Coherent spin dynamics between electron and nucleus within a single atom

The nuclear spin, being much more isolated from the environment than its electronic counterpart, enables quantum experiments with prolonged coherence times and presents a gateway towards uncovering the intricate dynamics within an atom. These qualities have been demonstrated in a variety of nuclear spin qubit architectures, albeit with limited control over the direct environment of the nuclei. As a contrasting approach, the combination of electron spin resonance (ESR) and scanning tunnelling microscopy (STM) provides a bottom-up platform to study the fundamental properties of nuclear spins of single atoms on a surface. However, access to the time evolution of these nuclear spins, as was recently demonstrated for electron spins, remained a challenge. Here, we present an experiment resolving the nanosecond coherent dynamics of a hyperfine-driven flip-flop interaction between the spin of an individual nucleus and that of an orbiting electron.

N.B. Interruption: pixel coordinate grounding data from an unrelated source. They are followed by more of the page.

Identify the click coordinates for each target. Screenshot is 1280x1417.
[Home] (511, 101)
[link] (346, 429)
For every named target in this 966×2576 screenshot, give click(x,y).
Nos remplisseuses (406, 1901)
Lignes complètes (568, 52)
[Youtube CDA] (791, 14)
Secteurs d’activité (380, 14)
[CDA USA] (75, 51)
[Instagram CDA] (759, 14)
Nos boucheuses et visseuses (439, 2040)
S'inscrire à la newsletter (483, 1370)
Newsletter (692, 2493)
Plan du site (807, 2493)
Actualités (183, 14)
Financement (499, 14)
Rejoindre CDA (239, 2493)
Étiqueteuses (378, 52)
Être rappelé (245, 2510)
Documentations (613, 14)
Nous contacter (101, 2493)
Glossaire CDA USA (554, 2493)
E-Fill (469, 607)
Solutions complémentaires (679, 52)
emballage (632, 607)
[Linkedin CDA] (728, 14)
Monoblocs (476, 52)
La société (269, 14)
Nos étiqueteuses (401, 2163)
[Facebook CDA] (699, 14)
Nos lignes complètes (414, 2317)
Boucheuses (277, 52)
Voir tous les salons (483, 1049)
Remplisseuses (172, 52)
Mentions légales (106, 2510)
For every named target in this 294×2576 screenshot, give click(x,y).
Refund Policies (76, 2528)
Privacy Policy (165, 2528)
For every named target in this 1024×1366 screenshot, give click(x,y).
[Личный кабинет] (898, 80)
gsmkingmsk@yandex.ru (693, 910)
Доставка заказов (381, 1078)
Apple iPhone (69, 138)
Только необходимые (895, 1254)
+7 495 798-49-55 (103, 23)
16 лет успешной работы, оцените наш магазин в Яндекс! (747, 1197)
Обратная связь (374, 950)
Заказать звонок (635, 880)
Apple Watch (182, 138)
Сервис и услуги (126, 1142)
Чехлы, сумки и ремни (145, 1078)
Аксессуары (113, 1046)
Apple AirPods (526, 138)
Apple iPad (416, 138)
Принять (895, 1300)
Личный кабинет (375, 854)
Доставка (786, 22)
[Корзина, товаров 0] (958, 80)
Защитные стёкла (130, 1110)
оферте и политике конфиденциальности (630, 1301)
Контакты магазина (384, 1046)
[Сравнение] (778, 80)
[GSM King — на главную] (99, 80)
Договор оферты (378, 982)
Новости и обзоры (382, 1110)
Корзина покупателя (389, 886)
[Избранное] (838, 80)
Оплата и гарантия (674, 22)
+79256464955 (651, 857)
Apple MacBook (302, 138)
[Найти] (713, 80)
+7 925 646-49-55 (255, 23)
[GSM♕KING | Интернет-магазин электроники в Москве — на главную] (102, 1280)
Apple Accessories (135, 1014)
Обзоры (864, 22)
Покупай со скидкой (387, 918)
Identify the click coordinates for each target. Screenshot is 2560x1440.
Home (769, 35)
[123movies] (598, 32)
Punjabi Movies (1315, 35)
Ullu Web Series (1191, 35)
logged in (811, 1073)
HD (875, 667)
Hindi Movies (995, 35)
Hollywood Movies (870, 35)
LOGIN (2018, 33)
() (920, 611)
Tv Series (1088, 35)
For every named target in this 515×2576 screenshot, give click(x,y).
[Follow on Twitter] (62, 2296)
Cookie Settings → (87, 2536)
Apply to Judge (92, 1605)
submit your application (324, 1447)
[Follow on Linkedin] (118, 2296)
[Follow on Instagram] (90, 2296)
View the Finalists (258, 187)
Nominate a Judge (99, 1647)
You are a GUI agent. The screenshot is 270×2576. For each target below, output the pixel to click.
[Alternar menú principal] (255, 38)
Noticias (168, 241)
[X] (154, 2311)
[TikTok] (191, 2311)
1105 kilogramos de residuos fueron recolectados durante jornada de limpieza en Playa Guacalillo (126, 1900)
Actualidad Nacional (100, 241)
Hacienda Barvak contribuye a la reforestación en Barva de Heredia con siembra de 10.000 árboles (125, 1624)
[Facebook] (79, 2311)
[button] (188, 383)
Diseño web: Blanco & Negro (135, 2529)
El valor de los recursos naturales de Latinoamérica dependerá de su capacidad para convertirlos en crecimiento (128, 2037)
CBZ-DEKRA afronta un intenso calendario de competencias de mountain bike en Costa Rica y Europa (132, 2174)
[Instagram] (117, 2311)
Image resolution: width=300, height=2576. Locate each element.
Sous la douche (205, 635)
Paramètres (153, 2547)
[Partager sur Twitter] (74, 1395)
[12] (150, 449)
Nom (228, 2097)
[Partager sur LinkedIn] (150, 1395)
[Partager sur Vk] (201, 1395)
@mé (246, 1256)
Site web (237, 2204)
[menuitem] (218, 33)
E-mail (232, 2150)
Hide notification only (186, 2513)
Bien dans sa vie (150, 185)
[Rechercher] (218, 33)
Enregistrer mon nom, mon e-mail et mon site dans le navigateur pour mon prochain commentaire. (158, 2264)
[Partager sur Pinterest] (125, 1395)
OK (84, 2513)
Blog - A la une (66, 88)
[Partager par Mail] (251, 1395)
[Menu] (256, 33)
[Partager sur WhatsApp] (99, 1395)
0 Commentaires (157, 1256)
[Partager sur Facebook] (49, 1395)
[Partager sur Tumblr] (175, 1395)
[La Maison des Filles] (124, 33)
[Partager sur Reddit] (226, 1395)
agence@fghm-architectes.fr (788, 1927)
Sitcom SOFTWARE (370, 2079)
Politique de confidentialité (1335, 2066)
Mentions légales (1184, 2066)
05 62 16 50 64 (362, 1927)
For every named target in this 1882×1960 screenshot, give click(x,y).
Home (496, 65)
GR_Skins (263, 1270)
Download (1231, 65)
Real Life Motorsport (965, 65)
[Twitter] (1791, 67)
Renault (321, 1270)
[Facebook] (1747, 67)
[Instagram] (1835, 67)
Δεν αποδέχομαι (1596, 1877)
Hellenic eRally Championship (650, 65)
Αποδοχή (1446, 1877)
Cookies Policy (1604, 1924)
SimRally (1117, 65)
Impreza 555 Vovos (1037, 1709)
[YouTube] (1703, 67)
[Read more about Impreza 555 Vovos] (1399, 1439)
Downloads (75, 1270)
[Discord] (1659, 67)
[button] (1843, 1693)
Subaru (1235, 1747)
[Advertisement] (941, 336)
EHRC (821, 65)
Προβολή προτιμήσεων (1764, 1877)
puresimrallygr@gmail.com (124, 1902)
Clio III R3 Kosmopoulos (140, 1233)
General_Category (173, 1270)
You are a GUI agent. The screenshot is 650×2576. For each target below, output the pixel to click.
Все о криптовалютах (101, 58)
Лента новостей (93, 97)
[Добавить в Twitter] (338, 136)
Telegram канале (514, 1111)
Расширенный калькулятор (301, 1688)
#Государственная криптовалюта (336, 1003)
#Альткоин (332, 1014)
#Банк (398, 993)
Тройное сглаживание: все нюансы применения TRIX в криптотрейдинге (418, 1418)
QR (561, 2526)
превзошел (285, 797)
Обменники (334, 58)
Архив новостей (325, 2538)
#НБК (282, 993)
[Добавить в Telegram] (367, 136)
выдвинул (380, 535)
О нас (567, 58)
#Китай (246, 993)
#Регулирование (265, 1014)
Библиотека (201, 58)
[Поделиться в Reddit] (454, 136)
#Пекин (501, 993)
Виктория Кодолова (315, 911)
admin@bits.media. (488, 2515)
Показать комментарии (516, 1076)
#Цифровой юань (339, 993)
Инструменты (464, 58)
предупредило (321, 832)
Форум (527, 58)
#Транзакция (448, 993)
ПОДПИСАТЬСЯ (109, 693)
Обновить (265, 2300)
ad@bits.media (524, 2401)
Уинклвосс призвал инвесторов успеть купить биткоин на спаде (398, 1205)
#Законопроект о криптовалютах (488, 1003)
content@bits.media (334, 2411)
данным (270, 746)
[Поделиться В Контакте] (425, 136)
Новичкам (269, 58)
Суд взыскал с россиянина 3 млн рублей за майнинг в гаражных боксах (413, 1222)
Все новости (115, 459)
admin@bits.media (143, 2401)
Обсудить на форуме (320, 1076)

We use the unique local controllability of the magnetic field emanating from the STM probe tip to bring the electron and nuclear spins in tune, as evidenced by a set of avoided level crossings in ESR-STM. Subsequently, we polarize both spins through scattering of tunnelling electrons and measure the resulting free evolution of the coupled spin system using a DC pump-probe scheme. The latter reveals a complex pattern of multiple interfering coherent oscillations, providing unique insight into the atom's hyperfine physics. The ability to trace the coherent hyperfine dynamics with atomic-scale structural control adds a new dimension to the study of on-surface spins, offering a pathway towards dynamic quantum simulation of low-dimensional magnonics.